Hello, AEA365 community! Liz DiLuzio here, Lead Curator of the blog. This week is Individuals Week, which means we take a break from our themed weeks and spotlight the Hot Tips, Cool Tricks, Rad Resources and Lessons Learned from any evaluator interested in sharing. Would you like to contribute to future individuals weeks? Email me at AEA365@eval.org with an idea or a draft and we will make it happen.


Hello network! My name is Dr. Tatiana Elisa Bustos—a community psychologist and evaluator in the public sector. I’m here to share tips on participatory techniques for sustainability assessments of community initiatives.

What is Sustainability?

Sustainability refers to creating and supporting the structures and processes that allow a program, practice, or initiative to be maintained in a system or organization. We published a prior systematic review that examined sustainability strategies of public health interventions and found that sustainability of public health interventions is challenging because there is limited dedication to systematic assessments that build sustainability into early implementation. We also found that sustainability is a buzz word rather than a conceptually clear construct, knowing that this construct can vary by audiences and settings. Since then, I’ve seen studies on sustainability grow rapidly. I’m hoping to ignite this discussion for us to share additional tips on how we’re assessing sustainability to maintain the success of community initiatives in our evaluations.

How can I get started?

Hot Tip 1: Build on evidence informed tools that have examined sustainability

Many useful and systematic tools already exist that have done extensive reviews on what factors impact sustainment and can be used in planning. Some might be more useful in community or clinical care settings; some may be a good starting point for a framework on how to understand key components relevant to program sustainability. Here are the tools I recommend:

Hot Tip 2: After selecting a tool, tailor to your contexts, attending to sociopolitical, community and organizational contexts

As an example, in using the PSAT, I’ve tailored the survey items by asking key partners what was missing in the domain areas (i.e., should we add additional items to “partnerships”). For the PSAT, adapting items is viewed as a best practice to capture a more responsive and relevant understanding of processes and outcomes. This has also been done across other settings, including schools and pediatric care settings. 

Hot Tip 3: Plan for and assess early in creative ways

Example of survey composition
Example of survey composition

Building on our systematic review, we should always plan for sustainability as early as implementation. It is so important that we continue to sustain community initiatives beyond funding and ensure that we have other structures in place for longer term capacities.

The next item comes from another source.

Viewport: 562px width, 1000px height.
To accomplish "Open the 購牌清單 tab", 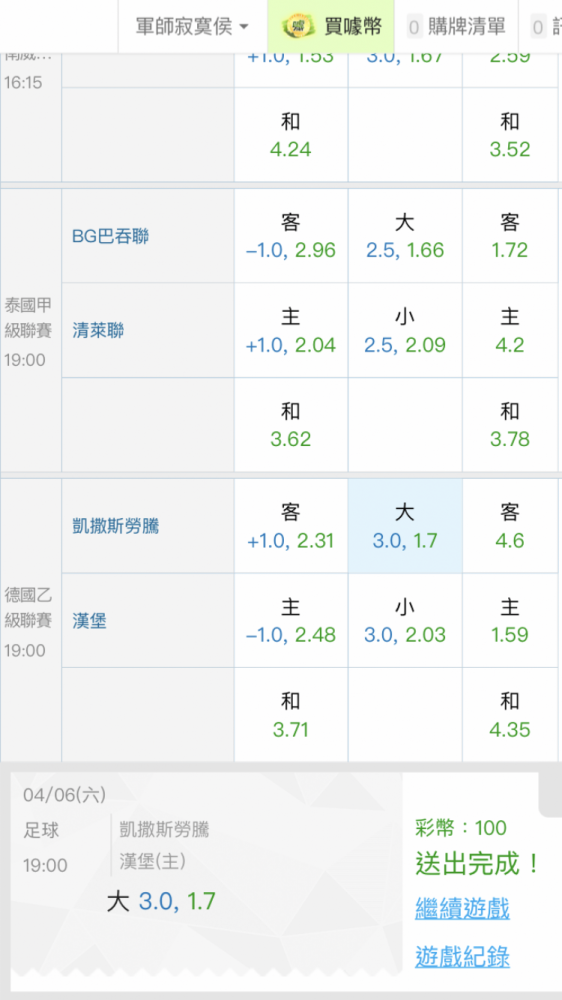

Beginning with an initial baseline to understand what sources of support are already in place can be beneficial in strategic planning for future program implementation activities. I also encourage us to think creatively for survey administrations—paper, interactive focus group session, electronic survey. Leave room for participants to comment to contextualize your understanding of responses. In the past, I’ve added open ended text boxes after each domain area to allow space for participants’ comments.

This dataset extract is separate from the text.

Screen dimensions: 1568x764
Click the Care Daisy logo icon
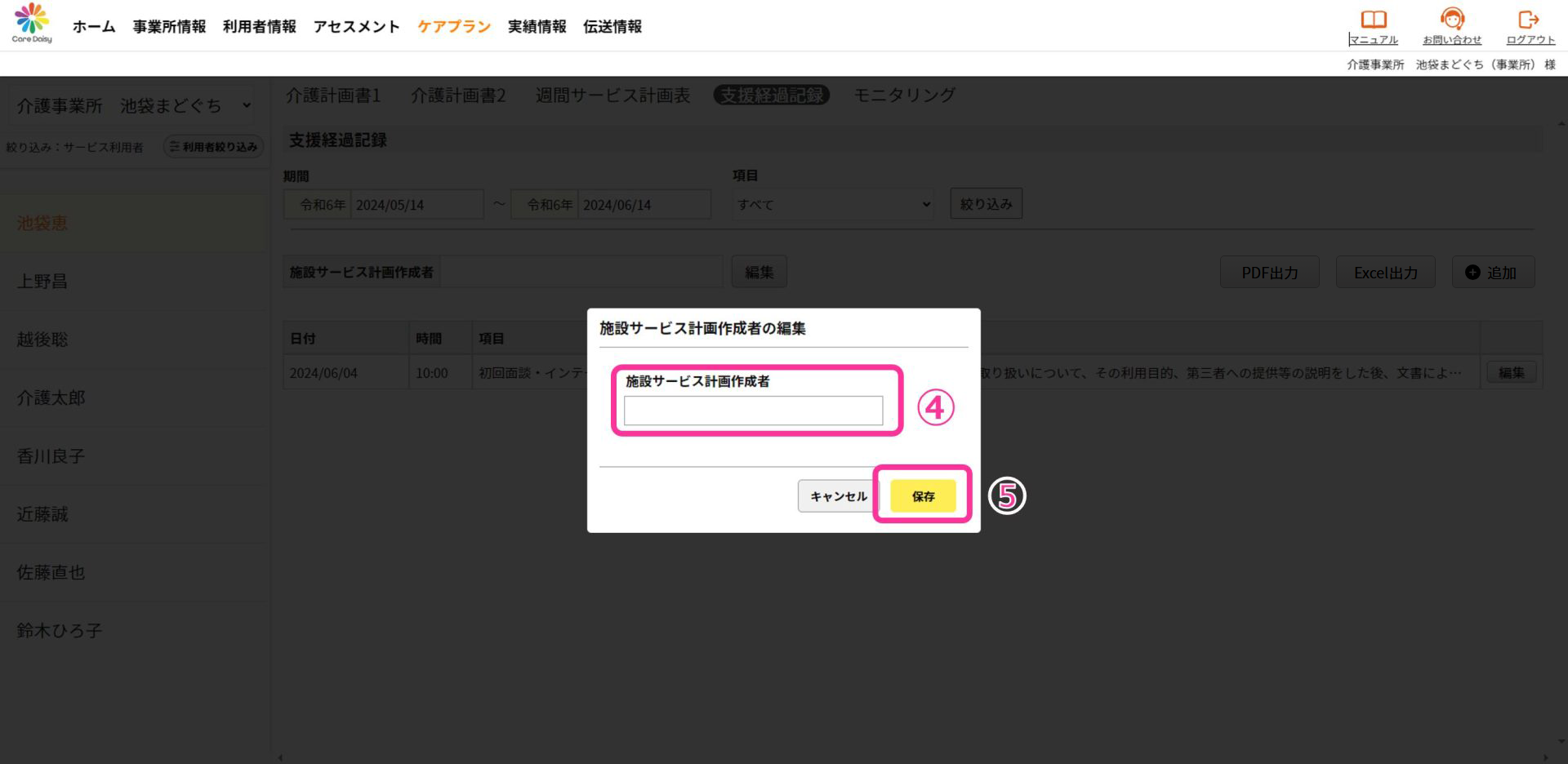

Hot Tip 4: Engage your key community and organizational partners

Understanding sustainability of programs or initiatives should be a collaborative effort. Understanding WHAT needs to be sustained can be understood from multiple perspectives of direct service providers. Understanding WHY something needs to be sustained can be enhanced in conversations with community partners. Embedding participatory techniques that prioritize transparency and collaboration are key. Always share initial findings back to key partners for sense-making of the results. In the past, I’ve applied interactive activities, such as sharing back results in jam board or mural board to engage key partners in discussions about what appears as missing, what they strongly agree with, and if anything surprises them.